Good point. This fluent notation is not necessary, so let not consider
it. (At least for now. It could be nice sugar in the future. Ruby 1.9
supports enumerators and it's not a far cry from that.)

> > And more generally
>
> >  users.update do |u|
> >    u.age = 30
> >    ...
> >  end
>
> Better; closer to what Ambition is already doing.  Let's make believe
> that User.select { ... } gives us back an array of objects, and we
> want to call :age= on each object.  We'd normally do:
>
>   users.each do |u|
>     u.age = 30
>   end

Ah, good point.

Also, another Enumerable notation that is standard Ruby is for Hash:

users.update(:age => 30)

So maybe #update is not that far off from being acceptable, even if it
has some addition capabilities (via a block).

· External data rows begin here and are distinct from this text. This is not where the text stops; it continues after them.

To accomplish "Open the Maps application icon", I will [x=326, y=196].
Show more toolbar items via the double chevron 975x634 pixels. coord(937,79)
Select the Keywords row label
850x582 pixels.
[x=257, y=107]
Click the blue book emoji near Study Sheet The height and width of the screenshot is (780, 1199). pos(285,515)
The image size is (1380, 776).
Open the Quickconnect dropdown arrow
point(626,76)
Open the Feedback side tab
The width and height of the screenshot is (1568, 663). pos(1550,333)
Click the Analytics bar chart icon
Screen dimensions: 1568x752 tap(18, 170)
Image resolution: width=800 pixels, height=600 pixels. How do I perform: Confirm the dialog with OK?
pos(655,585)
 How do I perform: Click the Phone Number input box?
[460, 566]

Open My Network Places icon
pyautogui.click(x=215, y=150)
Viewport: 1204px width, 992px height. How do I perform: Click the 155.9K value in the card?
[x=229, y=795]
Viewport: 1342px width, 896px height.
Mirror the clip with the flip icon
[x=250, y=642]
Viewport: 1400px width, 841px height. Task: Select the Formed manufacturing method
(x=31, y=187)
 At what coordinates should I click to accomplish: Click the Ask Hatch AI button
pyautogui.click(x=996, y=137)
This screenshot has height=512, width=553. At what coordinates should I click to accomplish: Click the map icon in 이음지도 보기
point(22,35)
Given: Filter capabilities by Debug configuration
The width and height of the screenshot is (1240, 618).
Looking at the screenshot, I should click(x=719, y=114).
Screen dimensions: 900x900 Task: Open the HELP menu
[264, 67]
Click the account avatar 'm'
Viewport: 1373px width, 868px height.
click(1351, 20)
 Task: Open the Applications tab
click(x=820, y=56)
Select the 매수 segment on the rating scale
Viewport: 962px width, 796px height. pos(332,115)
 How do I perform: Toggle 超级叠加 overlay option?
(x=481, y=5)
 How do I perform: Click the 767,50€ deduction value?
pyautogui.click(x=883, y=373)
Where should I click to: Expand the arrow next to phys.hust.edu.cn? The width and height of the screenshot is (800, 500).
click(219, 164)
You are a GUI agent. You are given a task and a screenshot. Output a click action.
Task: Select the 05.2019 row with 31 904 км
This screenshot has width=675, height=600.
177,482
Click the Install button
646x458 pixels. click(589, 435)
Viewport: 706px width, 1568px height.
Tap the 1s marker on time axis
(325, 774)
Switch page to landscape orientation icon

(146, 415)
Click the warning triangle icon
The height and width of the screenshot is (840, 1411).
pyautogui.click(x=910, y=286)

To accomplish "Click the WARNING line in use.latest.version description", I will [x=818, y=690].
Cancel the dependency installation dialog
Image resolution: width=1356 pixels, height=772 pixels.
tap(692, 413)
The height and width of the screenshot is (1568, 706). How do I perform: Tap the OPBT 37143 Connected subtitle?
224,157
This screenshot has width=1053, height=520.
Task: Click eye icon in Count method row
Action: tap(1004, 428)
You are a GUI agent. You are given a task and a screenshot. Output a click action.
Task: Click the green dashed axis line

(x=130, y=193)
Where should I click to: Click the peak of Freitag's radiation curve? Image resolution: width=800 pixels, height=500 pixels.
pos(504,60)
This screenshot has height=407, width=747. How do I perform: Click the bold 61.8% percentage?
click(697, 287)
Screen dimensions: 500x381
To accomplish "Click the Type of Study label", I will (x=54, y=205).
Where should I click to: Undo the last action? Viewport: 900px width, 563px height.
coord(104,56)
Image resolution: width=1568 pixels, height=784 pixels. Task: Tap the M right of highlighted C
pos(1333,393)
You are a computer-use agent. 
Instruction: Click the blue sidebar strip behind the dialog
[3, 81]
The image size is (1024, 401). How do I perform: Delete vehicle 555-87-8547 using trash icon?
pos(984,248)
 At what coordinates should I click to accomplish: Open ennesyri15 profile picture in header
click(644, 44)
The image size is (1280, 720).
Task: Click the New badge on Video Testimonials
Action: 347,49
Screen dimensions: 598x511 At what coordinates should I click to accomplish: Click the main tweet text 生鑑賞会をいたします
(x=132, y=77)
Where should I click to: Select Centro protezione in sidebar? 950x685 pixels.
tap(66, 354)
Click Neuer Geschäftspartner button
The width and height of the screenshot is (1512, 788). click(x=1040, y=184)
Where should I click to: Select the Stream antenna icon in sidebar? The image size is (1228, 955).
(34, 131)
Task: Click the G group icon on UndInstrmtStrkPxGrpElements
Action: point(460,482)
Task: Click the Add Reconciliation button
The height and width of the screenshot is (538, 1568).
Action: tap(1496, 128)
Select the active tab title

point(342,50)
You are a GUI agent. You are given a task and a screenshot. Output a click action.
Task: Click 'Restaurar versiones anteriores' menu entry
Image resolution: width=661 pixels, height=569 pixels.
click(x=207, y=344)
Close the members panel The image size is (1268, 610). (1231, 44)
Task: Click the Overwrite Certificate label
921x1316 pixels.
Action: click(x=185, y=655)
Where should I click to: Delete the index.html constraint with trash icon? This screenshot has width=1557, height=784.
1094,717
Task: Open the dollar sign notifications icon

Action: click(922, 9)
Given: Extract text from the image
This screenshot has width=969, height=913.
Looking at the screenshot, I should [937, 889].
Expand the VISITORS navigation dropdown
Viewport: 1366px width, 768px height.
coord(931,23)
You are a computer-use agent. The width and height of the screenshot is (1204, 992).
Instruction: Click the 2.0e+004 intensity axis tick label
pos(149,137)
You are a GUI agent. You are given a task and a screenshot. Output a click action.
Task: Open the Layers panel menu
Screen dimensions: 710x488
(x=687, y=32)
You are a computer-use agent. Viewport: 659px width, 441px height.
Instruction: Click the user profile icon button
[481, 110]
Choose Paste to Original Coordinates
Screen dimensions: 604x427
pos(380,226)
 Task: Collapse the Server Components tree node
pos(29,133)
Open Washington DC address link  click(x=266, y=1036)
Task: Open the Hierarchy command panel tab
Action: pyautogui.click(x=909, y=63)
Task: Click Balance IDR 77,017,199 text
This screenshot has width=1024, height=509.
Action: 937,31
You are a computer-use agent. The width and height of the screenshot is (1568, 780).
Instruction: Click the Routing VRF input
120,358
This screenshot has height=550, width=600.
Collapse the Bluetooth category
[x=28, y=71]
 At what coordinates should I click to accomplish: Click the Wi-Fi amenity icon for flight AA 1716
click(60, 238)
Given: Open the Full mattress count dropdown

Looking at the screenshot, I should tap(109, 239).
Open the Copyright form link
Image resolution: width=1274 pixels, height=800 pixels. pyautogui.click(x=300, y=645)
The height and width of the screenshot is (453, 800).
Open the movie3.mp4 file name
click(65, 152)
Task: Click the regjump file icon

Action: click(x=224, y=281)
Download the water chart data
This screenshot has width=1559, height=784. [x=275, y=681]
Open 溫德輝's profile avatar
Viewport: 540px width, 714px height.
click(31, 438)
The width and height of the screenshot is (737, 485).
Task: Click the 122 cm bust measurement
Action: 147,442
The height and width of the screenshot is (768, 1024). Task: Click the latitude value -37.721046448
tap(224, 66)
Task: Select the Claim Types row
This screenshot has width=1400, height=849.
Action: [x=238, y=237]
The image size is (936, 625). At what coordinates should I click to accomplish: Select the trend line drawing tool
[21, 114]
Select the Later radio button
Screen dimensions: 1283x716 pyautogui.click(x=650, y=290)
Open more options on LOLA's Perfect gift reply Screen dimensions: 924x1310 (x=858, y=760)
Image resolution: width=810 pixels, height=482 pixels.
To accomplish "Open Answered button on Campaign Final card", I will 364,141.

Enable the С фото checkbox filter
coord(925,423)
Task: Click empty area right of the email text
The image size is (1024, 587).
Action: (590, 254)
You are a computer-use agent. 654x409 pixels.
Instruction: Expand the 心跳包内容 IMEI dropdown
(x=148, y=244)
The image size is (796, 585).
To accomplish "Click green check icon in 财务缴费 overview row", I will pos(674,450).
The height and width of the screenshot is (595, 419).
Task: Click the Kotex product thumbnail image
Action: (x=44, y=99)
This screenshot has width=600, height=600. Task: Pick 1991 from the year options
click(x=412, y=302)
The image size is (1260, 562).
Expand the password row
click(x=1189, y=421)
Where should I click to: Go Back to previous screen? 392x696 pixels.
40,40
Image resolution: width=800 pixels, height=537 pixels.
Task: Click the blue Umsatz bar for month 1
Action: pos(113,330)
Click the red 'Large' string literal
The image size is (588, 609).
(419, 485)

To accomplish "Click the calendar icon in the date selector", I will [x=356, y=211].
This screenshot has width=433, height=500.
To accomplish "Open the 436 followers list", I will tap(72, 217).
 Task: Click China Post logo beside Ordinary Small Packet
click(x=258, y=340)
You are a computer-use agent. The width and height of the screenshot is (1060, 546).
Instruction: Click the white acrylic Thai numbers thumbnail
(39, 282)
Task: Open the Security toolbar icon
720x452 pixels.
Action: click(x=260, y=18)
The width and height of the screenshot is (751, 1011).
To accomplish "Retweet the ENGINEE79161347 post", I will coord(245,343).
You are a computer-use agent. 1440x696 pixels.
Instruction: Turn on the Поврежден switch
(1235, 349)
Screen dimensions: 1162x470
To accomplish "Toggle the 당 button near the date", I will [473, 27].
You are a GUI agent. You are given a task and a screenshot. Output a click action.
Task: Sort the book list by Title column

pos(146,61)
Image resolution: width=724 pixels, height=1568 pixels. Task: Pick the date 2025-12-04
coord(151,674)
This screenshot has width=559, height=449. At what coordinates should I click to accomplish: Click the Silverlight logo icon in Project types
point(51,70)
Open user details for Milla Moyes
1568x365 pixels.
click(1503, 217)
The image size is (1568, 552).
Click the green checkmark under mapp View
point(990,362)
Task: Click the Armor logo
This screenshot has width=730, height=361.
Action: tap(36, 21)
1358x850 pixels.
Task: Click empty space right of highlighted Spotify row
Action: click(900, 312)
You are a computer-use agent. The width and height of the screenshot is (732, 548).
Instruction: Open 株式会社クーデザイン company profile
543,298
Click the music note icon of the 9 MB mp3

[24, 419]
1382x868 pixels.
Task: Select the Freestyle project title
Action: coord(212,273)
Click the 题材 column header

> As currently implemented, Context#each(&block) kicks off the query
> using #entries, then calls #each on the resulting array.  We could
> instead make Context#each produce a new context, initializing it with
> the WHERE construct from the first context.  We would probably want
> the methods that create UPDATEing contexts to kick themselves off,
> instead of using a separate kicker method.
>
> This change would mean that developers, to use a real #each call,
> would need to kick off the original context with #entries, then use
> #each on the resulting array.

I'm not sure that's a good idea. When we use each, we expect access to
each object in turn. I wouldn't want to have to use #entries first.
Maybe there's a way to do things lazily though, so that each object
isn't actually loaded until called upon. (Of course one could force
load all the objects as you suggest, if need be.) Likewise for changes
to an object, they could be lazily collected and all applied at the
end of the loop.

Not sure. Coding such a thing could prove very tricky.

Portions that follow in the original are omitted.